Pour le lancement de son mouvement lundi 21 septembre, Charles-Henri Gallois avait invité Alexandra Lesley Phillips et Alice Grant. Ces deux Britanniques, ferventes militantes du Brexit, ont immédiatement accepté de soutenir le Français dans son combat : imposer, en France, dans le débat public l’idée d’un référendum sur le… Frexit. Le trentenaire, qui connaît bien Nigel Farage, a en effet fait de cette cause son cheval de bataille depuis plus de 8 ans. 

L’Union européenne, “un projet néfaste”

Avant de fonder Génération Frexit, Charles-Henri Gallois a d’abord rejoint en 2012 l’Union Populaire Républicaine, mouvement créé par François Asselineau. “C’était le seul parti politique qui proposait la sortie de la France de l’Union européenne”, justifie le Français. Car lui ne croit pas à l’idée européenne, au contraire il a toujours pensé que c’était “un projet néfaste”. “Cette musique de fond prétendant qu’elle serait formidable et l’unique forme d’avenir sonne faux”, lâche-t-il.

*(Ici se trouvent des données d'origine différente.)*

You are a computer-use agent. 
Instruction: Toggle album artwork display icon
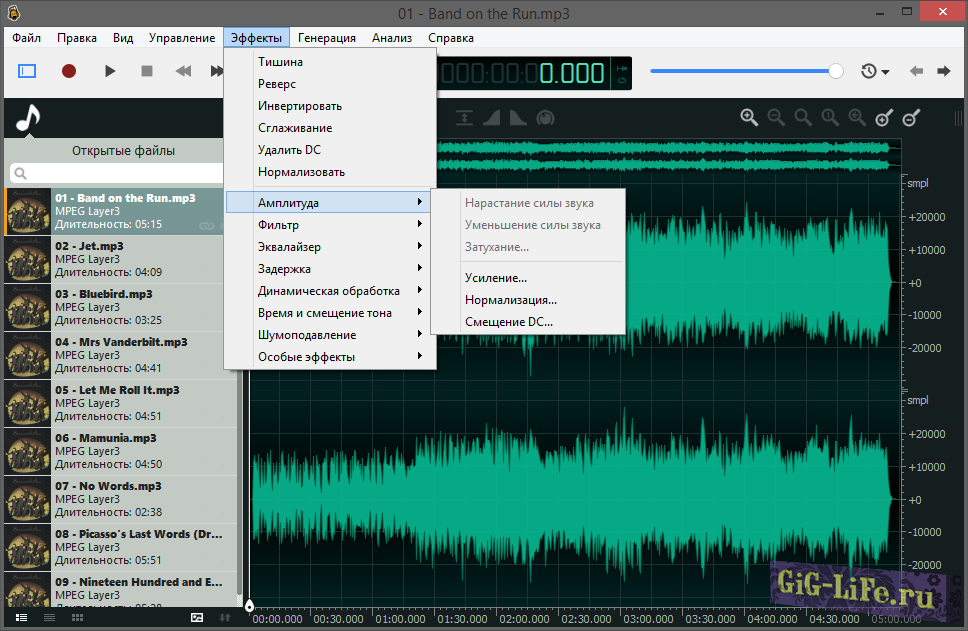pyautogui.click(x=197, y=618)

Au delà du rejet du projet politique qu’il juge présenter des “graves problèmes démocratiques, les décisions émanant toutes de Bruxelles”, il n’adhère pas non plus à l’euro. “J’ai toujours été sceptique”, confirme l’ancien étudiant en économie, “partager la même monnaie que l’Allemagne a été une démarche absurde, voire suicidaire”, car “cela s’est fait au détriment de la France”. La Grande-Bretagne est donc un exemple, puisque la grande île a su garder son indépendance monétaire malgré son entrée dans l’Union européenne dans les années 70. 

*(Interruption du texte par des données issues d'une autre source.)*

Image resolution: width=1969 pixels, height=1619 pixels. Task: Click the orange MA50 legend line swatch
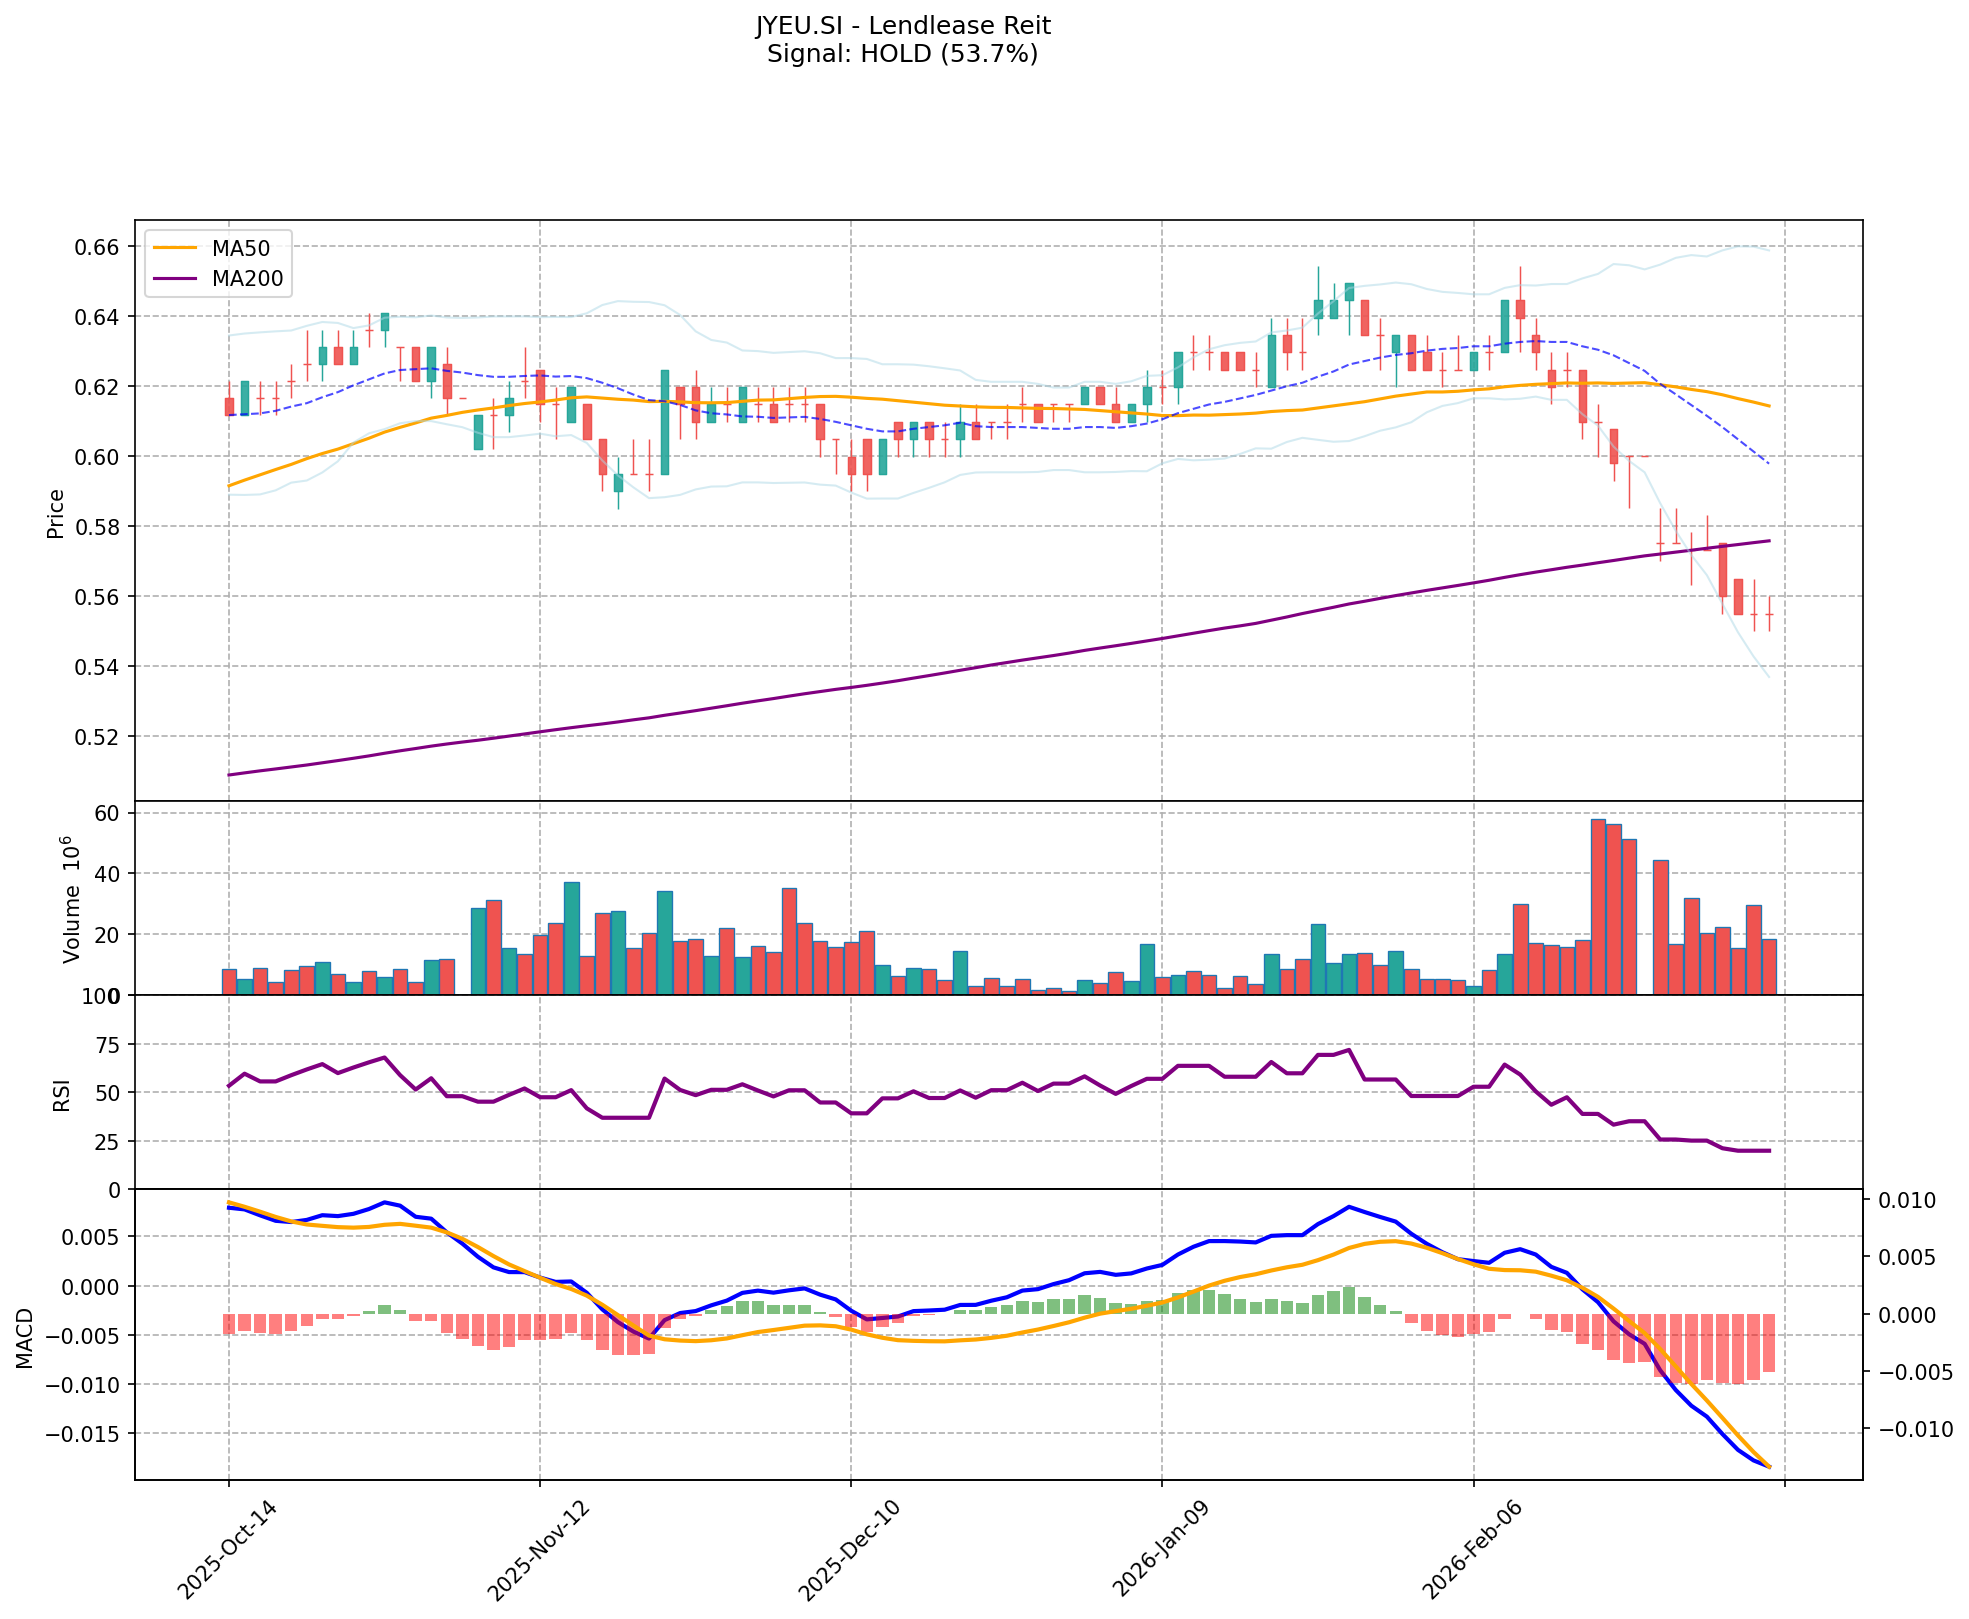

C’est donc ce combat qu’il a poursuit pendant 8 ans au sein de l’UPR, mais il a quitté il y a quelques mois le parti à cause des affaires d’accusation de harcèlement qui pesaient sur son président. “L’immense majorité des cadres sont partis car eux non plus ne voulaient pas cautionner tout cela”, précise Charles-Henri Gallois. Malgré ce départ, le jeune homme explique ne pas avoir voulu rendre les armes sur son combat anti-européen. C’est pourquoi le 14 juillet dernier, jour de fête nationale, le Français a lancé son mouvement, Génération Frexit.

Nigel Farage, son héros

Poussé par ce qui se passe de ce côté de la Manche et à moins de deux ans de la présidentielle, il a estimé que le moment était arrivé pour mettre en marche son projet : faire pression sur les futur.e.s candidat.e.s à l’élection élyséenne. “Je ne suis pas intéressé par me faire élire, je suis plus dans l’optique portée par Nigel Farage”. Le fondateur du Brexit Party est en effet un modèle pour lui. “Il s’est battu pendant 25 ans pour faire sortir le Royaume-Uni de l’Union européenne, il n’a pas gagné une seule élection générale, mais il est parvenu au final à mettre la pression sur David Cameron”. 

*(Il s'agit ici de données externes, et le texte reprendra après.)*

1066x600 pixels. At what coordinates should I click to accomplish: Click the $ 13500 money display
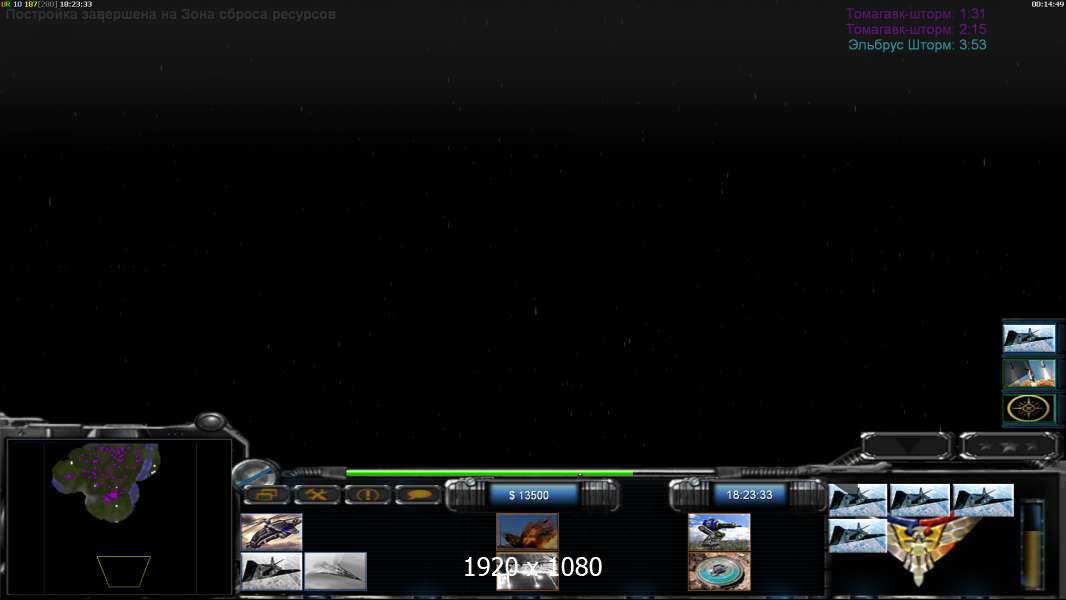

Il ne manque pas de qualificatifs pour décrire son ‘mentor’ politique avec qui il était d’ailleurs le 31 janvier 2020 sur Parliament Square à Londres pour célébrer la sortie officielle du Royaume-Uni. “J’admire sa détermination, il a toujours fait les choses de manière désintéressée, la preuve en est quand il a remporté les dernières élections européennes, il en a fait un triomphe du Brexit Party et non pas personnel”. Charles-Henri Gallois considère même ce geste comme “héroïque” montant ainsi “le constant engagement de Nigel Farage pour cette cause qu’il a toujours défendue”.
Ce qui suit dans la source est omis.